Infatti, andando controtendenza e utilizzando la religione (in maniera convinta o meno poco importa) i quattro yankee hanno sempre fatto parlare di sè distribuendo ai loro concerti versioni tascabili della Bibbia e sentendosi in dovere di far proseliti. Bisogna riconoscere al gruppo di aver reso famoso un genere detto Christian Metal cui tanti piccoli gruppetti si dedicheranno come loro missione con tanto di frasi nei loro testi estratti direttamente dalla Bibbia.

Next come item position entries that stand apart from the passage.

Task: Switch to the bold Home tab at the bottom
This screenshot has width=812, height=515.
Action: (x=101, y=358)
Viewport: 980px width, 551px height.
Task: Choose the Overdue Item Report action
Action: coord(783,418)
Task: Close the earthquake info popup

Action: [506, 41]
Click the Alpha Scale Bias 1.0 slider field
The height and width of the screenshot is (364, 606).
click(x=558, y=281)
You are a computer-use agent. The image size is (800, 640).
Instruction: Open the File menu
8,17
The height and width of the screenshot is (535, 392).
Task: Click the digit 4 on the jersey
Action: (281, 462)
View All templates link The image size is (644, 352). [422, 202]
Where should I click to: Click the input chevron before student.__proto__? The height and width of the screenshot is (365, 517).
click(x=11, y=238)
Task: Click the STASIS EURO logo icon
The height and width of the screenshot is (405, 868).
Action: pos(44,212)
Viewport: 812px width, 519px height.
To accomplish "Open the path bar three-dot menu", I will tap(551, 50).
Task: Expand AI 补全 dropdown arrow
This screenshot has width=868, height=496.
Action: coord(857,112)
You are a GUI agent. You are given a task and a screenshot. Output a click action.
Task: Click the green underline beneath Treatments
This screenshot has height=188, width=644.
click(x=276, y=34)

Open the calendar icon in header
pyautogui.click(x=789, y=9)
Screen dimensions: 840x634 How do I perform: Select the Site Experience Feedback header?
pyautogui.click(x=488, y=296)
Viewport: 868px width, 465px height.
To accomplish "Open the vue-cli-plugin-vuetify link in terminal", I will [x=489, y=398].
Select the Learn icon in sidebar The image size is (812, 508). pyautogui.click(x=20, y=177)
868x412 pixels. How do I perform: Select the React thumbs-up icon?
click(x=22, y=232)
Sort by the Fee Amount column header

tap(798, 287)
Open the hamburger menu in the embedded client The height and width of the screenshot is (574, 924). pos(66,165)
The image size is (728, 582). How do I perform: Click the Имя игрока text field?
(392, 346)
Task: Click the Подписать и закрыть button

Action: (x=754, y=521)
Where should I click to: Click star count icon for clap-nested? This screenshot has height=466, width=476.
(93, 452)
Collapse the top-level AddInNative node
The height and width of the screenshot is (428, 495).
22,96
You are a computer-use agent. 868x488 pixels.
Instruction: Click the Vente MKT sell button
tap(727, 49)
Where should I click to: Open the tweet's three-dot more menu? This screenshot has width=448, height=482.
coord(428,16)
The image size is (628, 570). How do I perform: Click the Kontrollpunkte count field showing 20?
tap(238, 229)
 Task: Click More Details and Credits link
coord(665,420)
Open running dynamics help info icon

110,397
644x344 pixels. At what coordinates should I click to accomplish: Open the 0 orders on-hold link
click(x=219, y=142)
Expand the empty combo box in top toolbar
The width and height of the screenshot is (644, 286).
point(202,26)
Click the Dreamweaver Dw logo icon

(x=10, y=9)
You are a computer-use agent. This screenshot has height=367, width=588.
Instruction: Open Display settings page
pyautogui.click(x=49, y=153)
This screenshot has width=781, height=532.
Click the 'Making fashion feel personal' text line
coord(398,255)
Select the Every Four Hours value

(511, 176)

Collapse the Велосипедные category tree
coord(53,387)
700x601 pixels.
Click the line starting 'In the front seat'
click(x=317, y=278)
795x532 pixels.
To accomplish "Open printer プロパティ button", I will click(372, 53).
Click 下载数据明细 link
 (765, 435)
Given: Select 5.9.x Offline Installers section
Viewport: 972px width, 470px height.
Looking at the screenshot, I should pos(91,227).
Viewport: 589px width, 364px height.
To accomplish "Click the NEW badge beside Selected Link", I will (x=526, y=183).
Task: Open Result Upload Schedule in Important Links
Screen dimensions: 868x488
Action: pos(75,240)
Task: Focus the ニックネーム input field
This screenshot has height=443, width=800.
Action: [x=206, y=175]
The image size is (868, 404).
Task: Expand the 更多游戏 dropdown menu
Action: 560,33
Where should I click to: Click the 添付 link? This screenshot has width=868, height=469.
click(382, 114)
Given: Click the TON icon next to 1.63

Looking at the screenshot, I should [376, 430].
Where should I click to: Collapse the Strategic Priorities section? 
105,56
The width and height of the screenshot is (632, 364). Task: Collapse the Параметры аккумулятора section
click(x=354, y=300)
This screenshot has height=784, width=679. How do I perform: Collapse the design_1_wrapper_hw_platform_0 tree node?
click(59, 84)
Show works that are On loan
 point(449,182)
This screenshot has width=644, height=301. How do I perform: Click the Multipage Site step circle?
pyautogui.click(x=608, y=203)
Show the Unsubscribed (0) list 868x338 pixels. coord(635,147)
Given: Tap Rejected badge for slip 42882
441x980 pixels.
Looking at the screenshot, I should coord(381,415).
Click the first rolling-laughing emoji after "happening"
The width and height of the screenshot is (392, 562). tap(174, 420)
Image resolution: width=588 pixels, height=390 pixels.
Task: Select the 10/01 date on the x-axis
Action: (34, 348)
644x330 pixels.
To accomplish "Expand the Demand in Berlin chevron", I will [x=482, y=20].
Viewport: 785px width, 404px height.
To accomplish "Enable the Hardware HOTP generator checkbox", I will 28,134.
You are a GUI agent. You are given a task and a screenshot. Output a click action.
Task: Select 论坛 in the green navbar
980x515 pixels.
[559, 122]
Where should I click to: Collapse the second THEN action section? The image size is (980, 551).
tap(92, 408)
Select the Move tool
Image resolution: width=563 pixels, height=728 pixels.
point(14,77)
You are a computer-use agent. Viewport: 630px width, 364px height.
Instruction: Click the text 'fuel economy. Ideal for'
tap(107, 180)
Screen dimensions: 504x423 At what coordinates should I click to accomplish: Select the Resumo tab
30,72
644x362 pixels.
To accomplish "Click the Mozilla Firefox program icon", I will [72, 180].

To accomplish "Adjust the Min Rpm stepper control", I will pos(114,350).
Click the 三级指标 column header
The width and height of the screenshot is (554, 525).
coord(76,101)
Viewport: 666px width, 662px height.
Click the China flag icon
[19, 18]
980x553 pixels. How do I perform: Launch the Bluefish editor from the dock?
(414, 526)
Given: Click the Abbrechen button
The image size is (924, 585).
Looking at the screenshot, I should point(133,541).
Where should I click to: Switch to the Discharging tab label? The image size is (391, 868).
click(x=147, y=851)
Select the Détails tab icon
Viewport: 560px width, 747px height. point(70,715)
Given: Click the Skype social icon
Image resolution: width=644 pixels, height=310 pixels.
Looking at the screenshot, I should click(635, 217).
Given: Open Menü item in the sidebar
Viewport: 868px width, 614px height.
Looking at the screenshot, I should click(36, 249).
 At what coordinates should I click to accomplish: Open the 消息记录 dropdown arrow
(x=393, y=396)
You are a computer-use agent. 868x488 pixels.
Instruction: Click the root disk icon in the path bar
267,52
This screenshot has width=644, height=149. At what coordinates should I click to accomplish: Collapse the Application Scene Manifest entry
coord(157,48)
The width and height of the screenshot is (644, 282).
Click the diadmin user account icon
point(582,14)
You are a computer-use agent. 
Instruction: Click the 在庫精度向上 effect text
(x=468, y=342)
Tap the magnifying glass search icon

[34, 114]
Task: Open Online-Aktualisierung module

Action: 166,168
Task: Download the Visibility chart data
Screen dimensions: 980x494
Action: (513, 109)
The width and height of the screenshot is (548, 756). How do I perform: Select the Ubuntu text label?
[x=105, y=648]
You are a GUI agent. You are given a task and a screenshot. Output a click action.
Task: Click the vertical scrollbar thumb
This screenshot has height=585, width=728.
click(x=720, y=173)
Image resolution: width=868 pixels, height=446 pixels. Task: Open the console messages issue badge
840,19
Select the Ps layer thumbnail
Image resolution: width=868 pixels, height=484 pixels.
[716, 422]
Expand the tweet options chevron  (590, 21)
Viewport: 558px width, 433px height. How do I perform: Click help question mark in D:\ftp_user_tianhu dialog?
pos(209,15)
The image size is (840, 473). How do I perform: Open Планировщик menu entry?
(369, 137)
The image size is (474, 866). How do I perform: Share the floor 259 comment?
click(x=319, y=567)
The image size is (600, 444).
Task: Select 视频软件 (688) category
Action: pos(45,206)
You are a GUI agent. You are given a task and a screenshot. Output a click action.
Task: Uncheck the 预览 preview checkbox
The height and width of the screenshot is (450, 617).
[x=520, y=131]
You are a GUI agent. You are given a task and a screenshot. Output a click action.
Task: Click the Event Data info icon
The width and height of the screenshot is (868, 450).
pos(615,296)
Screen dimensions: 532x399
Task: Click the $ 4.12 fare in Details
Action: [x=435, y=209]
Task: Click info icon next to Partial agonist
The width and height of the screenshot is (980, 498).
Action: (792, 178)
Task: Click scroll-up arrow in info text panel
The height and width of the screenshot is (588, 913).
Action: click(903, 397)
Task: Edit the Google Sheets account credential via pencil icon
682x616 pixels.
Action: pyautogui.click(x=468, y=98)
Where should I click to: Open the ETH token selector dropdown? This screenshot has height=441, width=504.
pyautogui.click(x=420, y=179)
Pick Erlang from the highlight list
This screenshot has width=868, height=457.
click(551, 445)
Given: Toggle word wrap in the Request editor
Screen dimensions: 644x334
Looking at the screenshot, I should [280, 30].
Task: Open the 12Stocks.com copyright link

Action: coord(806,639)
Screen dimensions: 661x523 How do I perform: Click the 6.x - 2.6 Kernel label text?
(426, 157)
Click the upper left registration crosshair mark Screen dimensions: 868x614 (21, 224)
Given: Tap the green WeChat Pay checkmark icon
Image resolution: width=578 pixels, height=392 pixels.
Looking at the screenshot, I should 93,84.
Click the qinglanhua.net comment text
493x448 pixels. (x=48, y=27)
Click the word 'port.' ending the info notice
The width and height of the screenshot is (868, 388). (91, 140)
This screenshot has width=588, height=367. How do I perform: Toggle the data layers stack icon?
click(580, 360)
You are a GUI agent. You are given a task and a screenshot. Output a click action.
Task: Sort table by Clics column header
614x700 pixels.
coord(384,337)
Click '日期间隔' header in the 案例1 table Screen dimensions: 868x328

La musica, al contrario di quanto si possa pensare, è un metal fortemente canonico molto ben suonato che trova il suo punto di forza in taglienti riff e ritmi serrati. Rispetto però i precedenti lavori si ha un netto rilassamento cui ne farà seguito uno maggiore nel successivo Against The Law, un album prevalentemente rock che scontenterà i fan più intransigenti costringendo tempo dopo il gruppo allo scioglimento, per poi riformarsi nel 2003 pubblicando un Best Of prima e un album dal vivo successivamente; visto comunque un pubblico fedelissimo non proprio esiguo pubblicheranno un nuov album due anni dopo con sonorità decisamente più metal.
Tornando a In God We Trust troviamo dei veri e propri inni tra cui l’omonima canzone, semplice diretta e veloce, la cattivissima The Reign, ma anche dolcissime ballate come Always There For You e I Believe In You.
Il gruppo dimostra quindi quanto nulla abbia a che vedere la musica con una ispirazione divina o opposta, ma piuttosto quanto siano i contenuti a essere determinanti nella scelta di un proprio stile di vita, nonostante molto sia dettato più dal marketing che da reali convinzioni.
Il pubblico metallaro troverà in questo lavoro un’onestissimo Heavy Metal suonato con passione e voglia di far parlare di sè, con ottimi musicisti e un bravissimo cantante quale è Michael Sweet. Questo è un lavoro che seppur non facendo gridare al miracolo (per restare in tema religioso) riesce nell’intento di farsi ascoltare e memorizzare in maniera estremamente facile, grazie agli ariosi e efficaci ritornelli.